RMD
RMD

Reputation: 3253

TSQL Auto Increment on Update

SQL Server 2008+

I have a table with an auto-increment column which I would like to have increment not only on insert but also update. This column is not the primary key, but there is also a primary key which is a GUID created automatically via newid().

As far as I can tell, there are two ways to do this.

1.) Delete the existing row and insert a new row with indentical values (plus any updates).

or

2.) Update the existing row and use the following to get the "next" identity value:

IDENT_CURRENT('myTable') + IDENT_INCR('myTable')

In either case, I'm forced to allow identity inserts. (With option 1, because the primary key for the table needs to remain the same, and with option 2 because I'm updating the auto-increment column with a specific value.) I'm not sure what the locking/performance consequences of this are.

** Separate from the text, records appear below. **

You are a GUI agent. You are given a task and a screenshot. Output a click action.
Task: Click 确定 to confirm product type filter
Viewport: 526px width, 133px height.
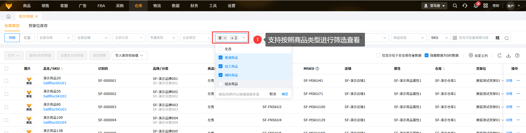pos(285,94)
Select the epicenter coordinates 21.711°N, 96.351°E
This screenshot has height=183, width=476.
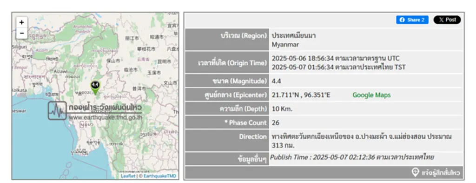click(x=301, y=95)
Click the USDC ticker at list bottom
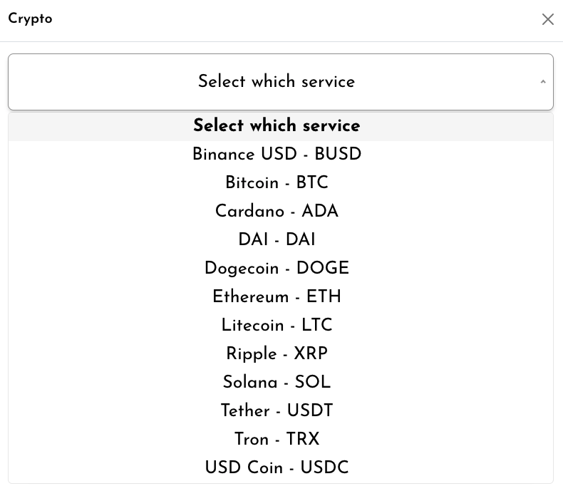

Any thoughts on this? Is there a better approach? The goal here is to maintain an always increasing set of integer values in the column whenever a row is inserted or updated.

Upvotes: 3

Views: 3142

Answers (3)

Nicholas Carey
Nicholas Carey

Reputation: 74385

Columns with an identity property can't be updated. Once the column with an identity property on it has been assigned a value, either automatically, or with identity_insert on, it is an invariant value. Further the identity property may not be disabled or removed via alter column.

I believe what you want to look at is a SQL Server TIMESTAMP (now called rowversion in SQL Server 2008). It is fundamentally an auto-incrementing binary value. Each database has a unique rowversion counter. Each row insert/update in a table with a timestamp/rowversion column results in the counter being ticked up and the new value assigned to the inserted/modified row.

Upvotes: 2

hardmath
hardmath

Reputation: 8823

I think a column of type rowversion (formerly known as "timestamp") might be your simplest choice, although at 8 bytes these can amount to fairly large integers. The "timestamp" syntax is deprecated in favor of rowversion (since ISO SQL has a timestamp datatype).

If you stay with the Identity column approach, you would probably want to put your logic into an UPDATE trigger, which would effectively replace the UPDATE with the INSERT and DELETE combination you've described.

Note that Identity column values are not guaranteed to be sequential, only increasing.

Upvotes: 4

Charles Graham
Charles Graham

Reputation: 1157

Does it need to be an integer column? A timestamp column will provide you the functionality you are looking for out of the box.